• [Aim of the exercise] When copying the data below, keep only the lines from the one with "Task: Select 备份恢复 in the sidebar" through the one with "1600x900 pixels. How", word for word, and skip the pictures.

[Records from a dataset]

☆ ☆ ☆ ☆ ☆

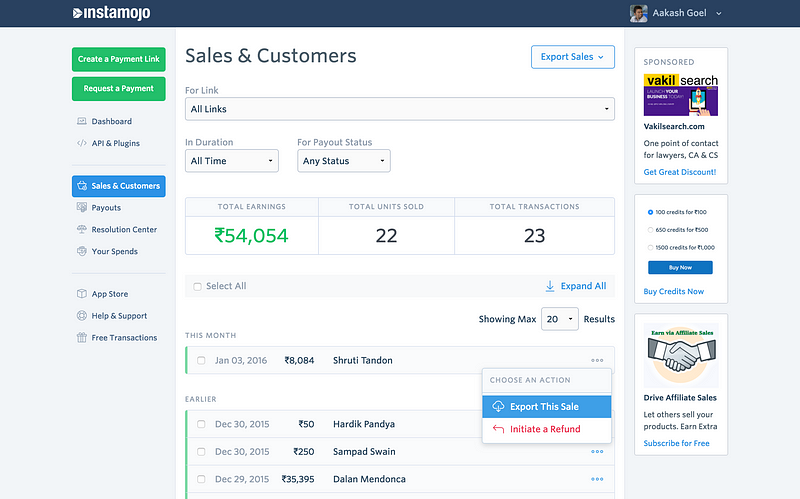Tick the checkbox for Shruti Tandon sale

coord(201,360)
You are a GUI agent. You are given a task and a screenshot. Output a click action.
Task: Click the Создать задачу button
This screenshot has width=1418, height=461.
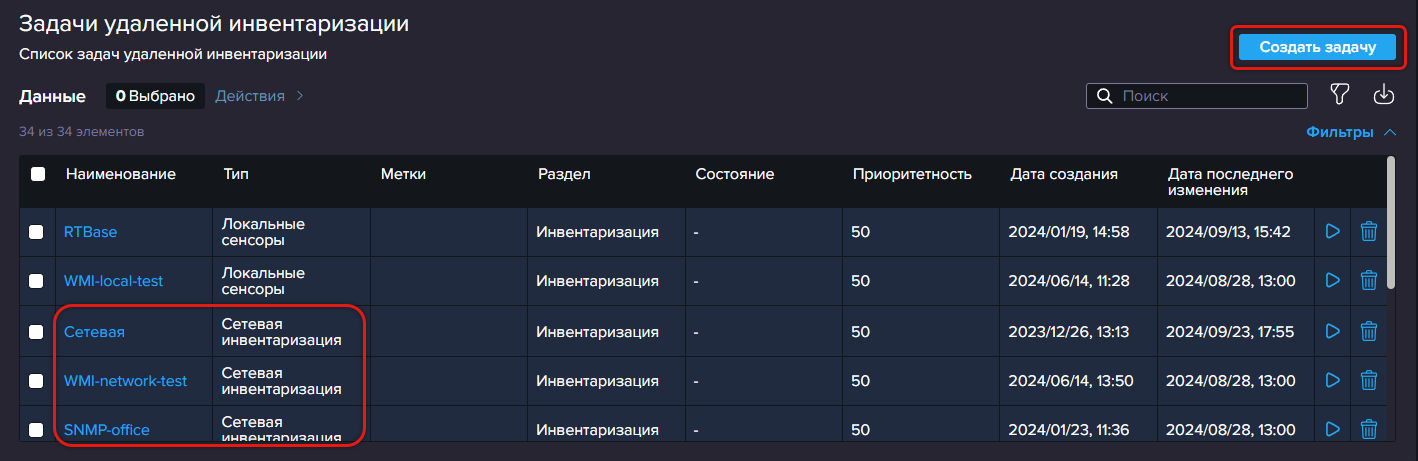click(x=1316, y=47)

☆ ☆ ☆ ☆ ☆

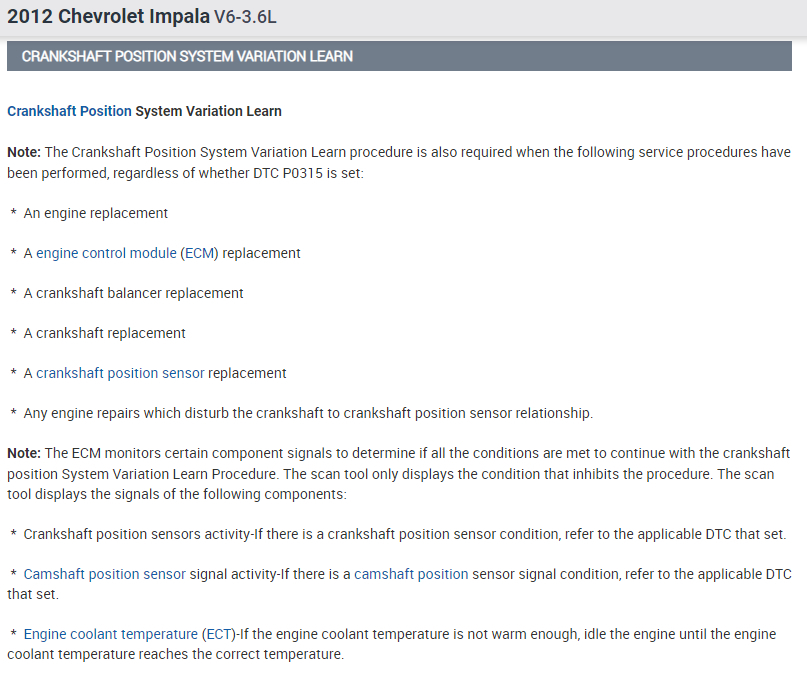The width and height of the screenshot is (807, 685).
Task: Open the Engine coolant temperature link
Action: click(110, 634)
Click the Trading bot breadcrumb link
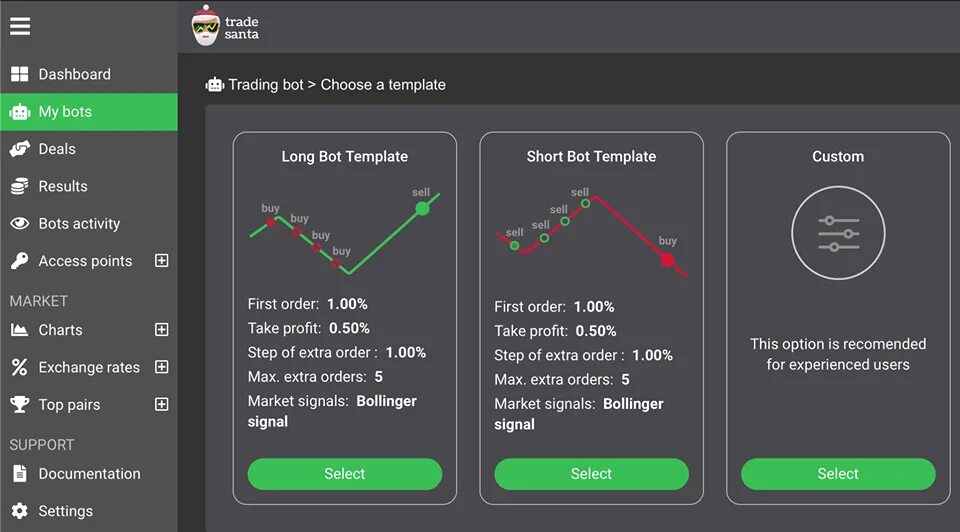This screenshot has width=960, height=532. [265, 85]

☆ ☆ ☆ ☆ ☆

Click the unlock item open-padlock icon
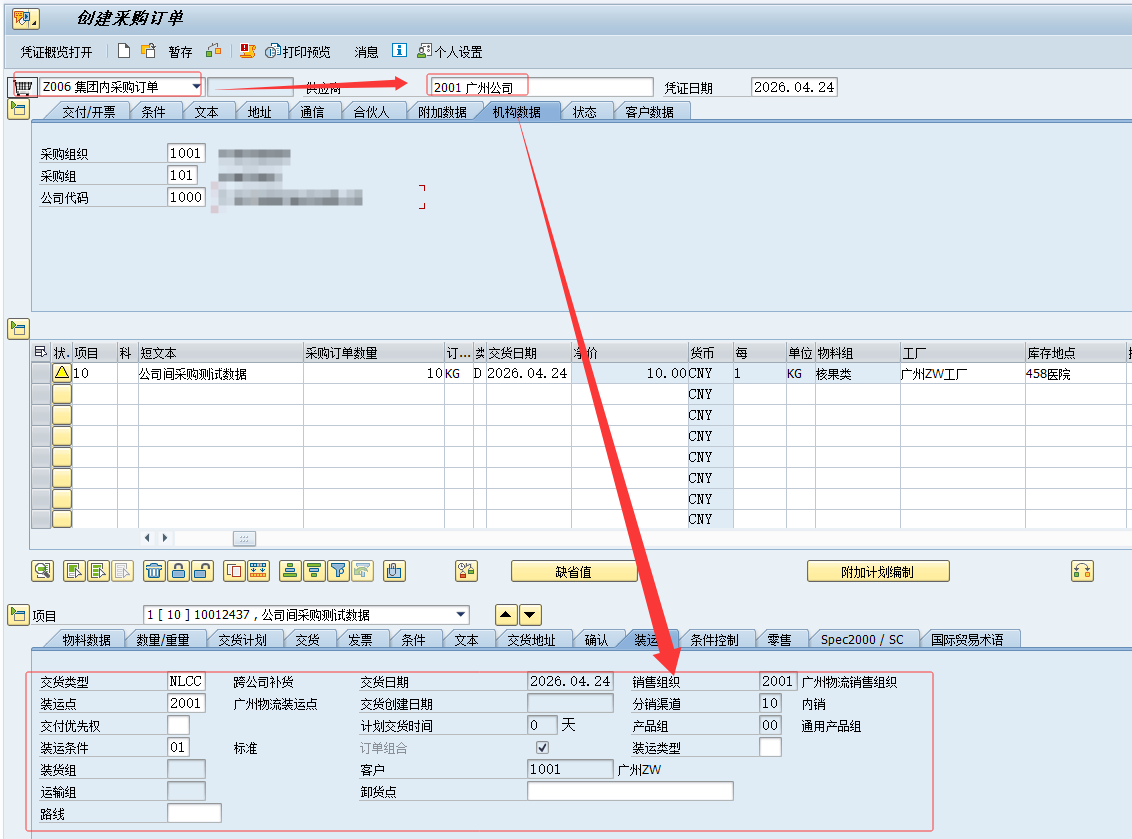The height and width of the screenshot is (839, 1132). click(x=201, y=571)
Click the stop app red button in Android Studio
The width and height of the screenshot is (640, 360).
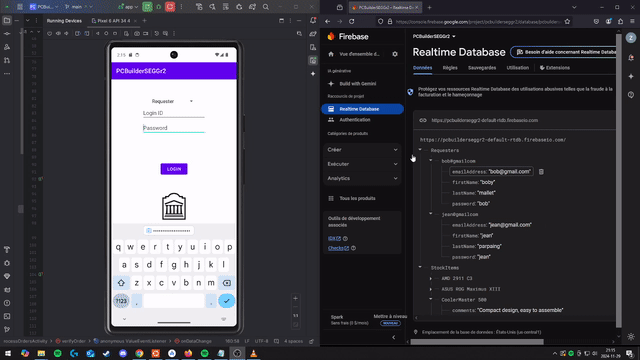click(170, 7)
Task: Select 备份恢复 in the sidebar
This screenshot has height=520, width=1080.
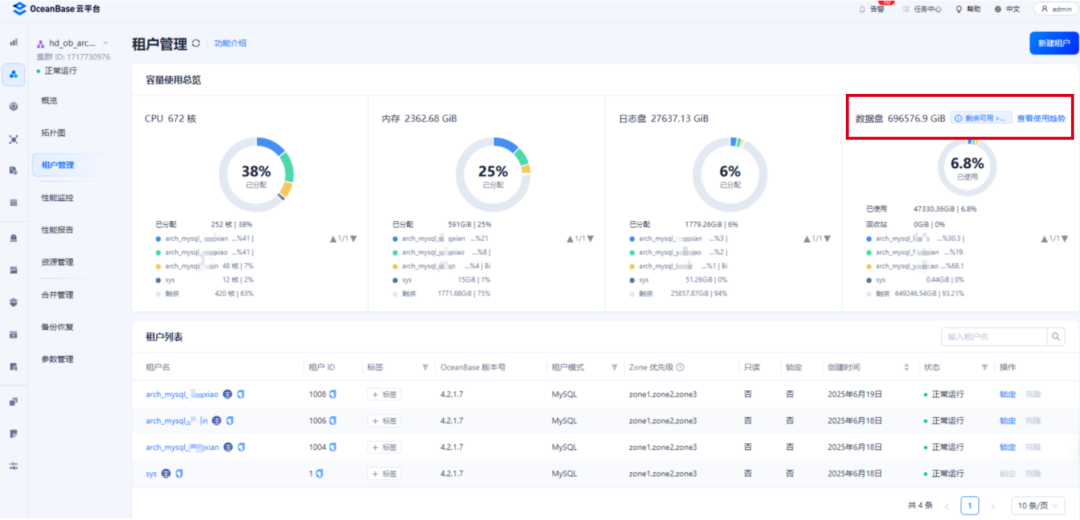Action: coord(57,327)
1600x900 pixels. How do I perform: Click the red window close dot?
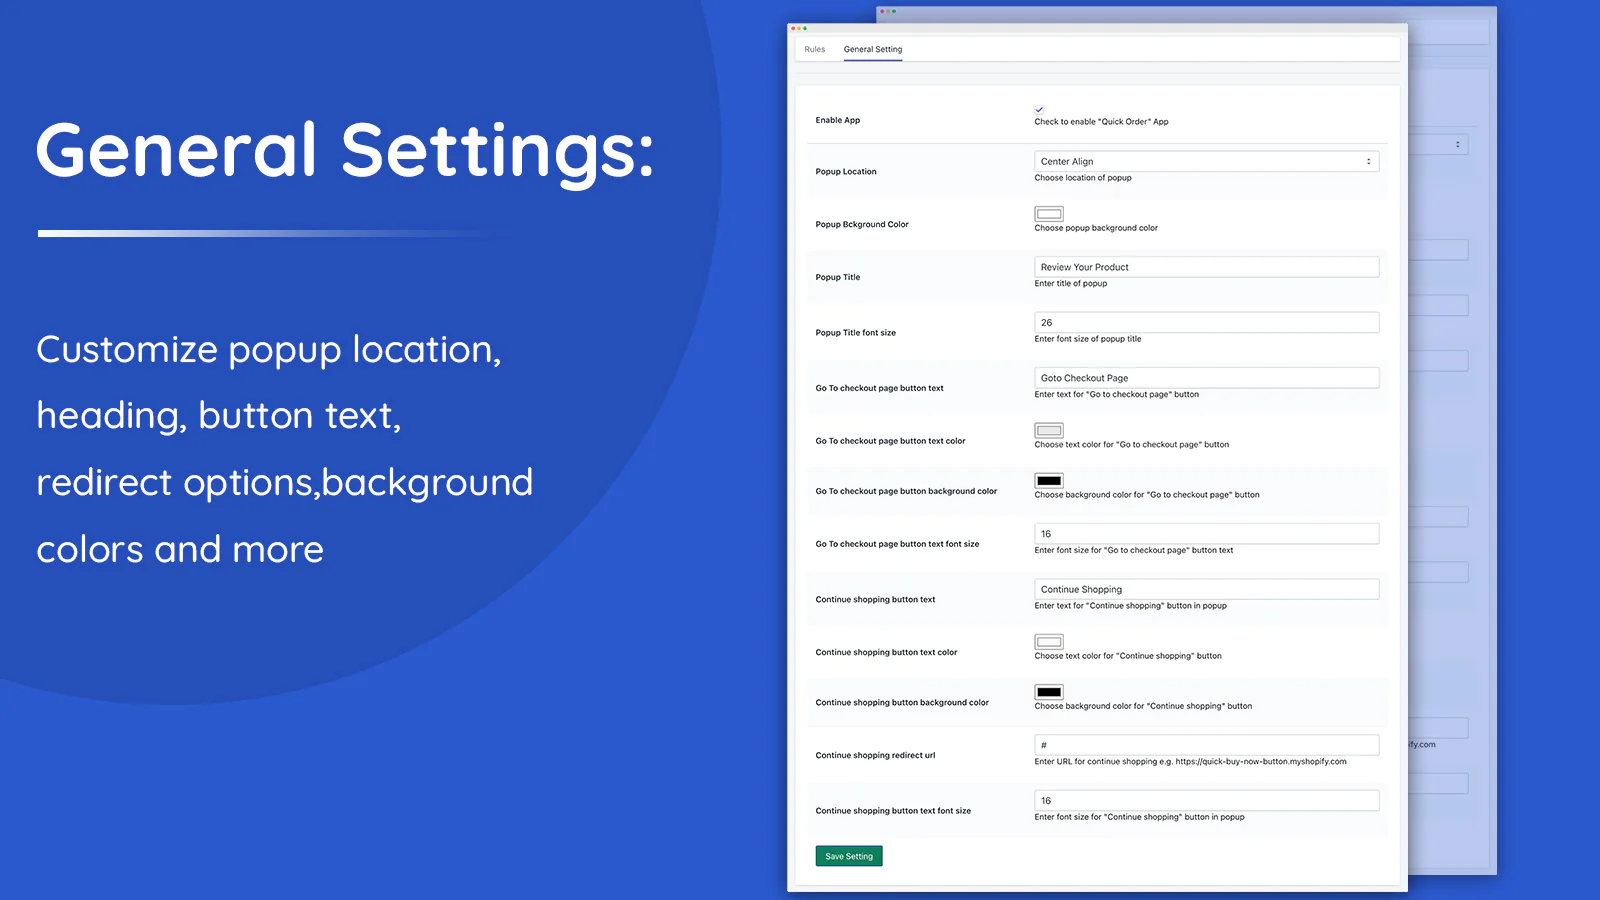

☆ ☆ ☆ ☆ ☆

• [Output for this exercise]
Task: Select 备份恢复 in the sidebar
This screenshot has height=520, width=1080.
Action: coord(57,327)
1600x900 pixels. How do I perform: Click the red window close dot?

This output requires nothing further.